Renouvellement des contrats d’assurance du 1er janvier 2022 : les restrictions ont déjà commencé


Droit des assurances

Dès le premier semestre 2019, le marché de l’assurance avait entamé une tendance à la hausse en Europe : les prix ont augmenté et les couvertures ont été plus limitées. C’est dans ce contexte que les assureurs ont revu leurs contrats et programmes au détriment des assurés, qui eux ont été témoins de limitations contractuelles plus larges et des couvertures plus faibles depuis 2020. Nous avons publié une étude synthétique sur ce sujet en mai 2020 ; la voici mise à jour.

Un cycle baissier d’une durée inédite

Jusqu’en 2019, les contrats ont connu pendant plus de 15 ans une baisse inédite de leurs prix. Ce cycle de baisse des prix, qui dure 8 ans en moyenne, s’explique par différentes raisons : un excès de liquidités après la crise de 2008, une pression concurrentielle intense et des marchés financiers qui se portent bien. Néanmoins, ce cycle a pris fin dès 2017 par une hausse des prix par les assureurs, d’abord en Asie avant de se répercuter en Europe à partir de 2019. Cette augmentation est avant tout la conséquence du retournement régulier des cycles propres au marché de l’assurance.

Selon le rapport trimestriel du courtier Marsh, les prix mondiaux de l’assurance « commerciale » ont augmenté de 22% au 4ème trimestre 2020, de 18% au premier trimestre 2021 et de 15% au second trimestre 2021, soit le 15ème trimestre consécutif d’augmentation des tarifs sur le marché mondial de l’assurance.
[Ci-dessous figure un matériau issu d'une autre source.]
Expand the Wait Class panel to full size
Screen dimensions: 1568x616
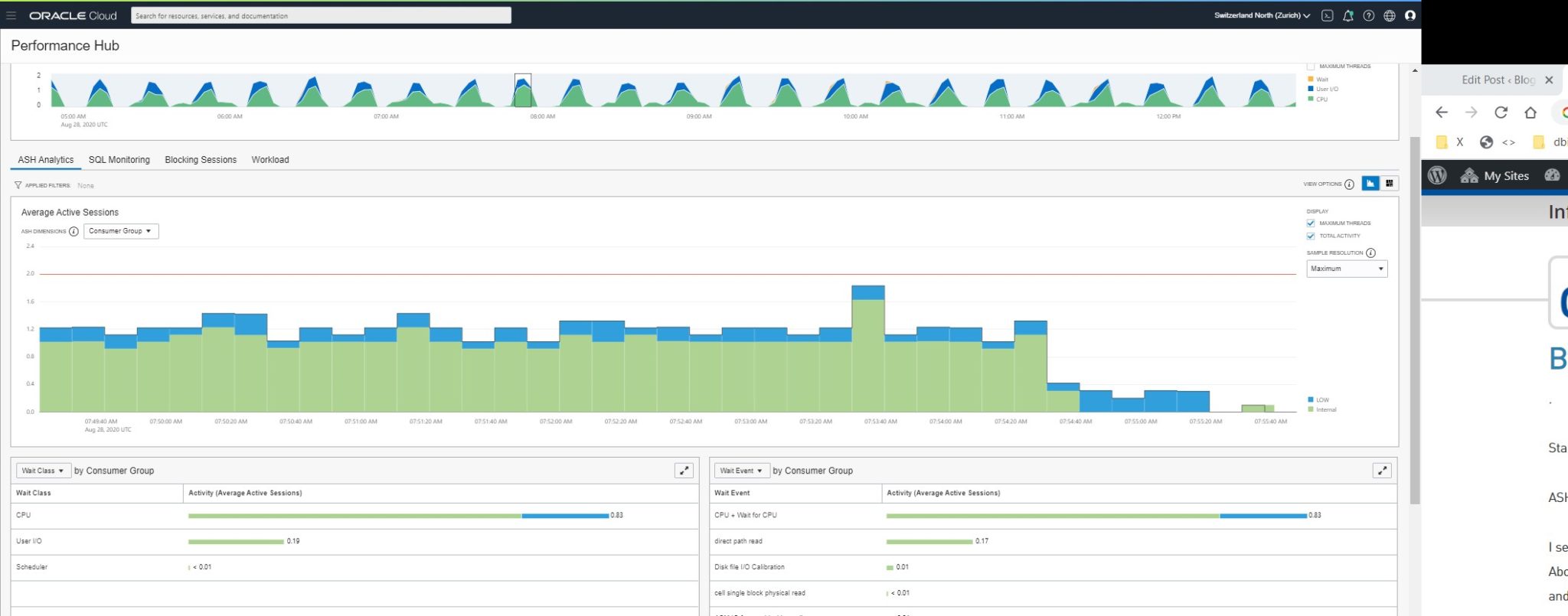point(684,471)
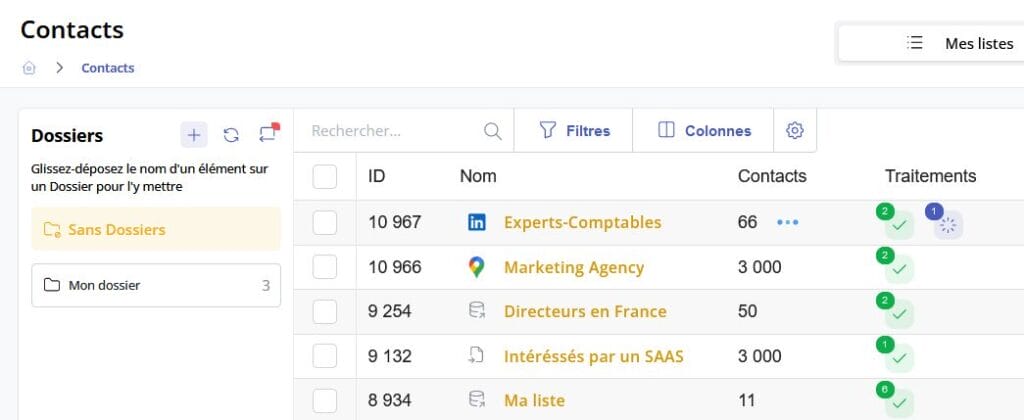Click the Dossiers icon with red badge
This screenshot has width=1024, height=420.
[267, 134]
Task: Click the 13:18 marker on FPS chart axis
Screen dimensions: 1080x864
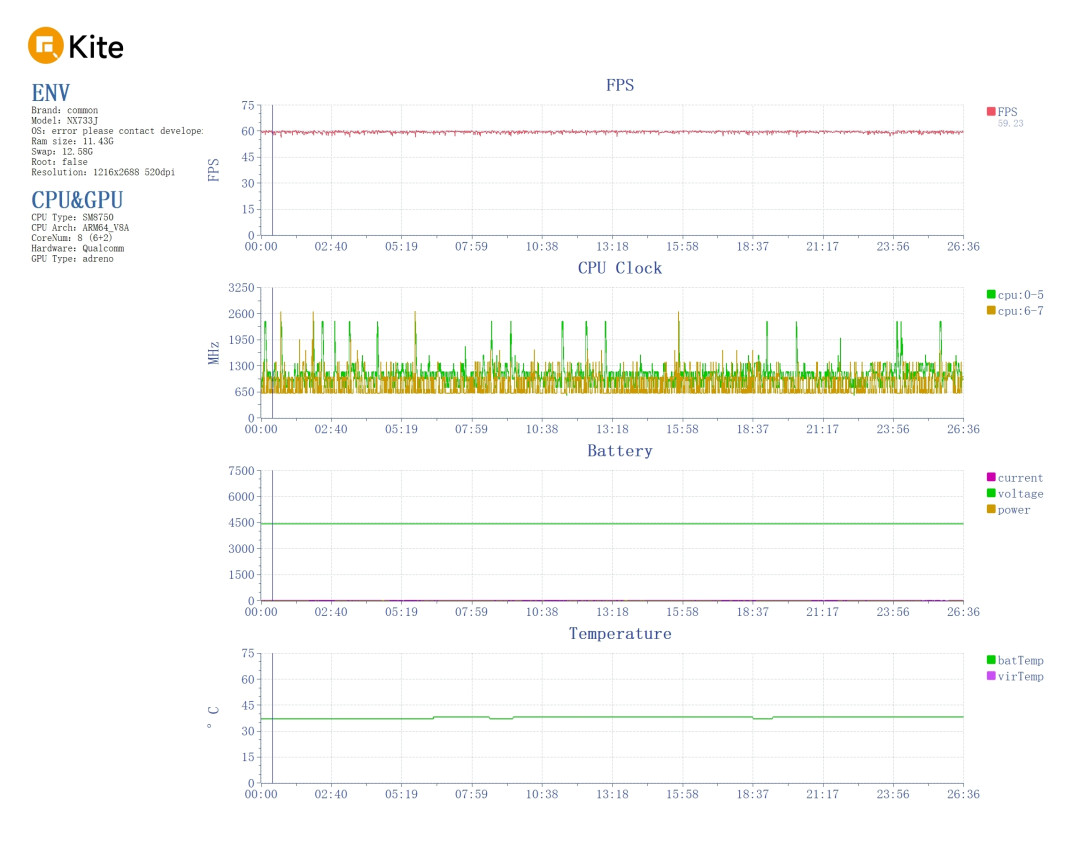Action: [612, 247]

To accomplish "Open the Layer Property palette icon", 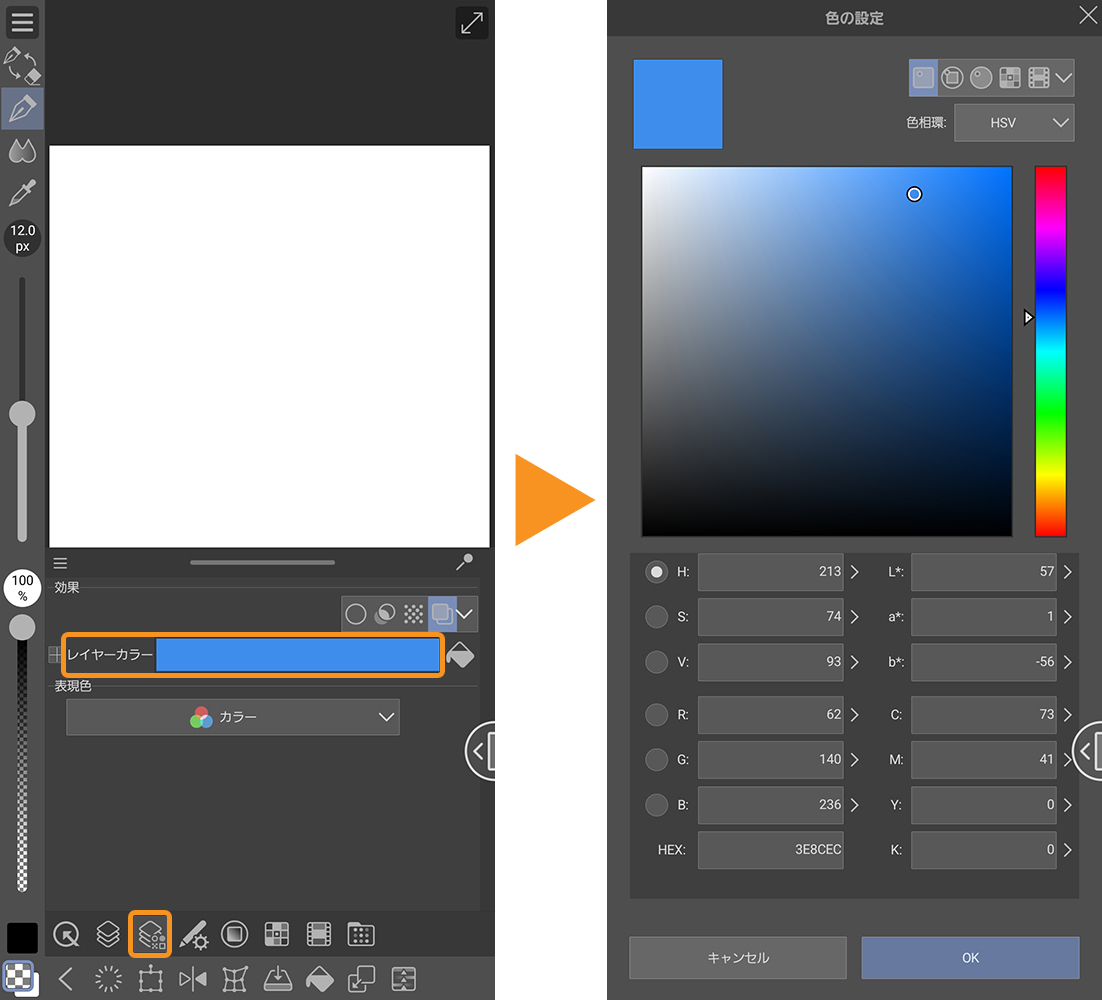I will [151, 934].
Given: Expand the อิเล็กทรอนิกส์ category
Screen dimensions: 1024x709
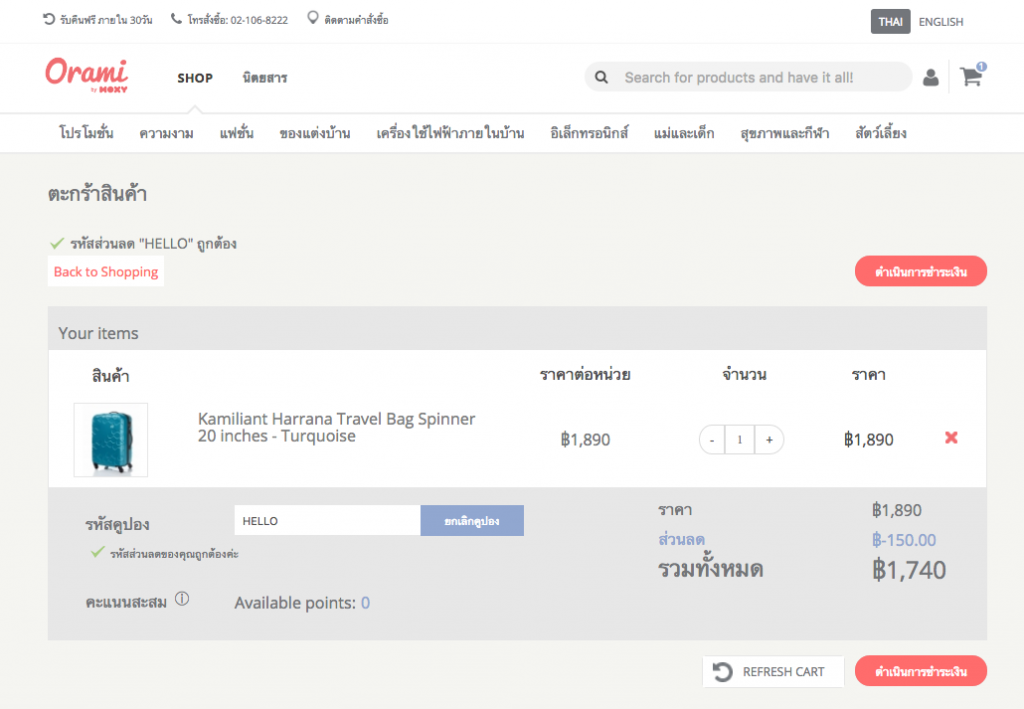Looking at the screenshot, I should pyautogui.click(x=589, y=133).
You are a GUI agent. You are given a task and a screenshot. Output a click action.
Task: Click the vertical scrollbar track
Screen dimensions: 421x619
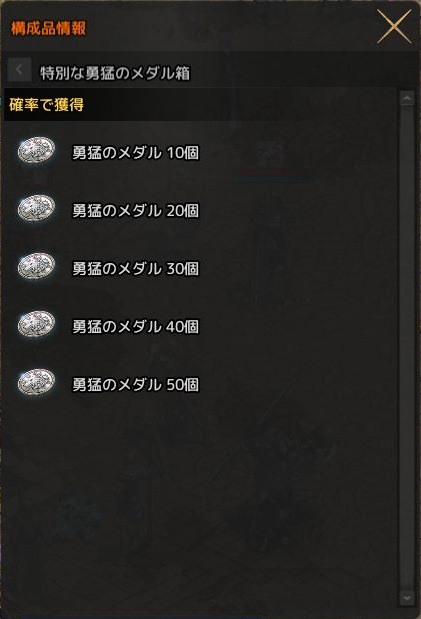pos(407,347)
Une tarification des produits d’assurance en forte hausse

Le marché mondial de l’assurance est en forte augmentation, ce qui a également entrainé un changement de tarification pour les principales catégories de produits d’assurance. Si on compare le 2ème trimestre 2019 et celui de 2021 avec les données disponibles, il est possible de constater une forte hausse des prix :

Les moyens d’action des assureurs

Dans un marché de l’assurance en hausse, les assureurs ont plusieurs moyens d’action par rapport au renouvellement des contrats :

  1. Augmenter les prix des primes tout en proposant la même couverture. C’est notamment le cas pour les risques dits sensibles qui affichent un taux de sinistralité élevé, un faible niveau de prévention tout en étant exposé aux catastrophes naturelles ou aux pertes d’exploitation.
  2. Les assureurs ont également la capacité de réduire les montants couverts et d’instaurer des limitations plus nombreuses et plus larges, ou des exclusions, ainsi que des garanties plus restrictives. C’est notamment le cas avec la crise sanitaire où les assureurs ont décidé d’exclure les conséquences du COVID-19 dans le renouvellement des contrats en janvier 2021.
  3. La quasi-disparition des contrats d’assurance pluri-annuels (« LTA »), les assureurs anticipant une hausse des prix pour les années à venir
  4. La standardisation des produits d’assurance dans lesquelles les performances passées de l’assuré ne sont plus prises en compte. La croissance de l’assurance dite affinitaire, et de l’assurance distribuée par le web, facilitent cette tendance. Les contrats deviennent ainsi moins négociables et donc plus contraignants pour l’assuré, y compris, de plus en plus, les entreprises.
  5. La maîtrise du calendrier contractuel. Les hausses de primes sont rarement annoncées à l’avance par les assureurs à chaque assuré. Nombre d’entreprises se trouvent donc prises dans la seringue : acceptation de la hausse, ou nécessité de trouver un « plan B » dans des délais très contraints, parfois quelques jours ou semaines.

La préparation d’artillerie des compagnies d’assurance va s’intensifier

La hausse globale des primes n’a pas de lien direct avec la crise sanitaire actuelle ou bien avec les catastrophes naturelles qui sévissent en Europe depuis plusieurs mois. Selon le bilan d’Aon Reinsurance Solutions du 10 aout dernier, les récentes catastrophes naturelles en Europe auront un coût d’environ 15Md$ pour le marché de l’assurance. Or, le directeur financier de Munich Re, Christoph Jurecka, assure que « les inondations vont entraîner un certain rattrapage des prix en Europe, de sorte que les tarifs augmenteront plus que ce que nous avons vu dans le passé ».

Il y a fort à parier que la communauté de l’assurance va fortement communiquer sur les catastrophes naturelles, puis sur la négociation annuelle des contrats de réassurance (fin septembre à Monaco) pour justifier par la conjoncture une hausse structurelle des prix.

L’anticipation de ces hausses, et des restrictions contractuelles qui les accompagnent, est donc l’actualité de la rentrée pour les directions financières et juridiques, les contrats d’assurance des entreprises françaises se renouvelant à 70% le 1er janvier, et les préavis étant le plus souvent de 2 ou 3 mois.